-- Opening Marker --

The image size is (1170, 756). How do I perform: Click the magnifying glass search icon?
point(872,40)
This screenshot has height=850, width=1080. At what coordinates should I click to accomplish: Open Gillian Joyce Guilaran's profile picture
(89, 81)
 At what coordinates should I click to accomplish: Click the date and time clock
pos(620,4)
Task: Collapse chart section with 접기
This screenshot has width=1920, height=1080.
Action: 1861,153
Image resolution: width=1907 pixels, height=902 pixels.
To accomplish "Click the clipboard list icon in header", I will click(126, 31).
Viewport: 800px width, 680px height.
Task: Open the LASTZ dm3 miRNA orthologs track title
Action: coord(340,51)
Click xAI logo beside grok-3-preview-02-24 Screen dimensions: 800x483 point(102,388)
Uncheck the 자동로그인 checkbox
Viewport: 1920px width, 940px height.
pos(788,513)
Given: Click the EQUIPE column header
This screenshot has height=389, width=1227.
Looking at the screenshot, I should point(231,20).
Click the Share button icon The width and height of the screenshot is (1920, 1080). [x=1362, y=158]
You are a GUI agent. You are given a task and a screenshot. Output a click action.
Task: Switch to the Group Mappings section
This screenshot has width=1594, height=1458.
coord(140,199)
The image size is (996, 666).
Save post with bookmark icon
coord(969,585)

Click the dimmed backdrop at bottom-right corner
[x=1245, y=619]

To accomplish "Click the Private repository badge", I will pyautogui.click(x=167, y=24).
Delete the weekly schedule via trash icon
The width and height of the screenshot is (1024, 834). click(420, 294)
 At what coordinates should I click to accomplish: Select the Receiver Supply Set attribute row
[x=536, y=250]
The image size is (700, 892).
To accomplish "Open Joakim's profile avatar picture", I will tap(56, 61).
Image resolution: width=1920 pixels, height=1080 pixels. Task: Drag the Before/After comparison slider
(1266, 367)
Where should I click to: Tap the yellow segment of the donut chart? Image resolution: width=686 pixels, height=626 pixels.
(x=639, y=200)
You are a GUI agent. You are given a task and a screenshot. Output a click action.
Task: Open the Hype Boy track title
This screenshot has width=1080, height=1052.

-- Closing Marker --

Print every line you see above, exactly as written.

The image size is (1170, 756). How do I perform: Click the magnifying glass search icon?
point(872,40)
This screenshot has height=850, width=1080. At what coordinates should I click to accomplish: Open Gillian Joyce Guilaran's profile picture
(89, 81)
 At what coordinates should I click to accomplish: Click the date and time clock
pos(620,4)
Task: Collapse chart section with 접기
This screenshot has width=1920, height=1080.
Action: 1861,153
Image resolution: width=1907 pixels, height=902 pixels.
To accomplish "Click the clipboard list icon in header", I will click(126, 31).
Viewport: 800px width, 680px height.
Task: Open the LASTZ dm3 miRNA orthologs track title
Action: coord(340,51)
Click xAI logo beside grok-3-preview-02-24 Screen dimensions: 800x483 point(102,388)
Uncheck the 자동로그인 checkbox
Viewport: 1920px width, 940px height.
pos(788,513)
Given: Click the EQUIPE column header
This screenshot has height=389, width=1227.
Looking at the screenshot, I should point(231,20).
Click the Share button icon The width and height of the screenshot is (1920, 1080). [x=1362, y=158]
You are a GUI agent. You are given a task and a screenshot. Output a click action.
Task: Switch to the Group Mappings section
This screenshot has width=1594, height=1458.
coord(140,199)
The image size is (996, 666).
Save post with bookmark icon
coord(969,585)

Click the dimmed backdrop at bottom-right corner
[x=1245, y=619]

To accomplish "Click the Private repository badge", I will pyautogui.click(x=167, y=24).
Delete the weekly schedule via trash icon
The width and height of the screenshot is (1024, 834). click(420, 294)
 At what coordinates should I click to accomplish: Select the Receiver Supply Set attribute row
[x=536, y=250]
The image size is (700, 892).
To accomplish "Open Joakim's profile avatar picture", I will tap(56, 61).
Image resolution: width=1920 pixels, height=1080 pixels. Task: Drag the Before/After comparison slider
(1266, 367)
Where should I click to: Tap the yellow segment of the donut chart? Image resolution: width=686 pixels, height=626 pixels.
(x=639, y=200)
You are a GUI agent. You are given a task and a screenshot. Output a click action.
Task: Open the Hype Boy track title
This screenshot has width=1080, height=1052.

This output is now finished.